--- Task prompt ---
Change "hex nut" to "hexagonal nut" in the entries from the line with "Task: Click PT30-25 in the title banner" to the line with "Task: Point to the upward", and write out only those lines with nothing else altered.

--- Records for processing ---
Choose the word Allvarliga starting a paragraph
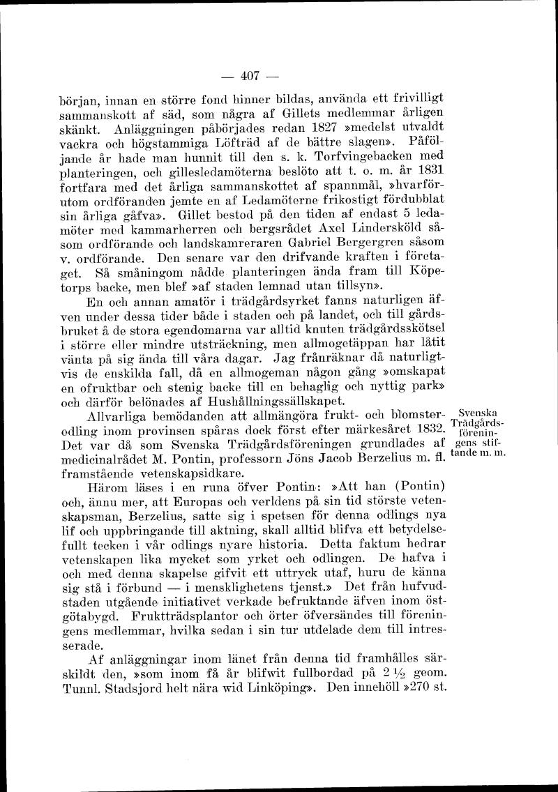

--

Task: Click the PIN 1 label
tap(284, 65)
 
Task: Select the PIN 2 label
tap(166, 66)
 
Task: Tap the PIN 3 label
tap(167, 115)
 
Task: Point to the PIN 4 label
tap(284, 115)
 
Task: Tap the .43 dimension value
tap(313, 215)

--

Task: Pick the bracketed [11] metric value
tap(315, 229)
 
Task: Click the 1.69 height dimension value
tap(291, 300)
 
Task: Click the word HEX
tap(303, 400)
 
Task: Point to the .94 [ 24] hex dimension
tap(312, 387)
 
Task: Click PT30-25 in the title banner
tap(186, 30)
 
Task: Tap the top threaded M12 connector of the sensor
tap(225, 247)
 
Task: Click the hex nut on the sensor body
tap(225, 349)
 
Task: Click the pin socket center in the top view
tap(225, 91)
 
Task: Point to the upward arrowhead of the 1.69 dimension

--- Answer for this exercise ---
Task: Click PT30-25 in the title banner
tap(186, 30)
 
Task: Tap the top threaded M12 connector of the sensor
tap(225, 247)
 
Task: Click the hexagonal nut on the sensor body
tap(225, 349)
 
Task: Click the pin socket center in the top view
tap(225, 91)
 
Task: Point to the upward arrowhead of the 1.69 dimension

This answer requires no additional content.